(Excerpted records)

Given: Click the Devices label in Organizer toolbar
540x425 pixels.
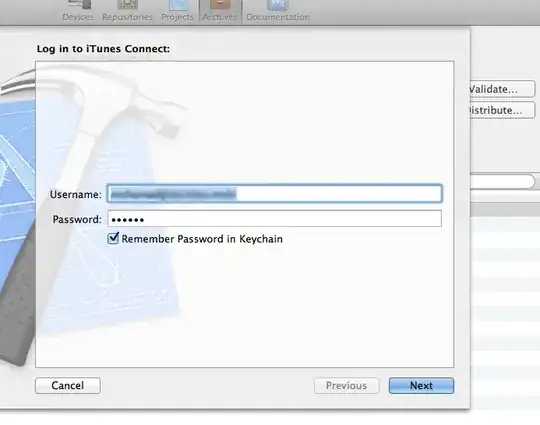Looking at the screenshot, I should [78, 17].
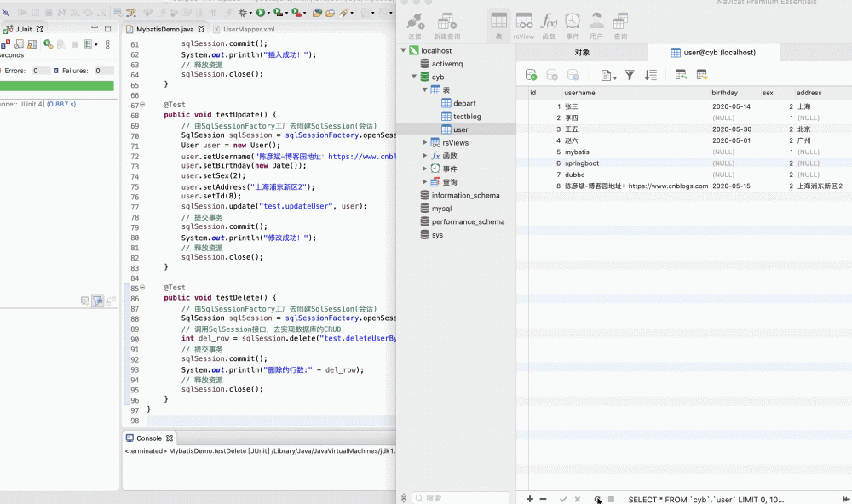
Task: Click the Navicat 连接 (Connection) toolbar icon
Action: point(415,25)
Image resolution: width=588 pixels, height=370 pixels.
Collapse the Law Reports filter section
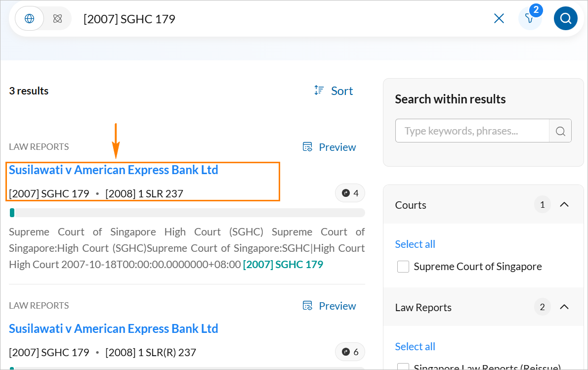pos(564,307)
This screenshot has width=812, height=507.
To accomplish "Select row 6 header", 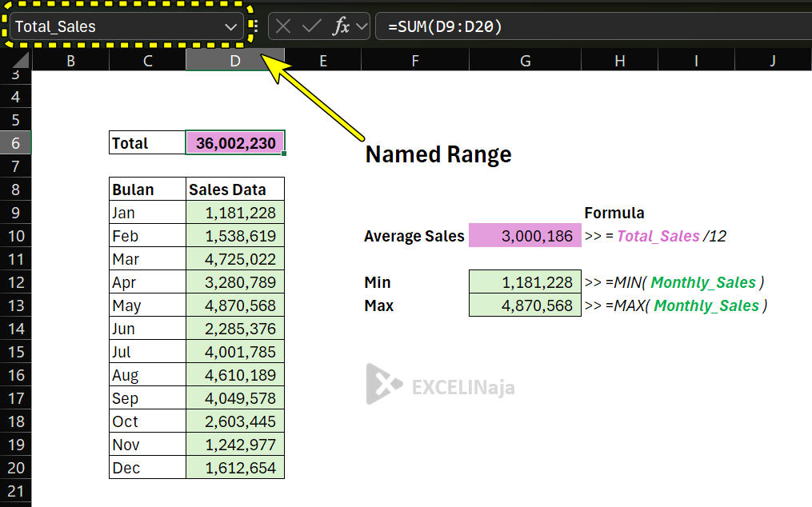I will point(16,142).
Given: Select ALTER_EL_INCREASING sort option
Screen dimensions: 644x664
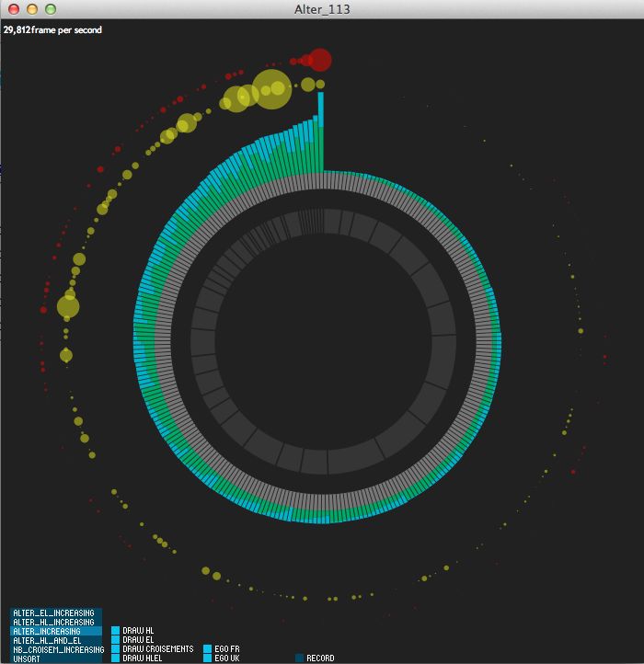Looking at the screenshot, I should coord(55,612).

(End Excerpted records)

◆ What to produce:
Filter the listing for the word "Given" and copy each line that has it.

◆ Task solution:
Given: Click the Devices label in Organizer toolbar
Given: Select ALTER_EL_INCREASING sort option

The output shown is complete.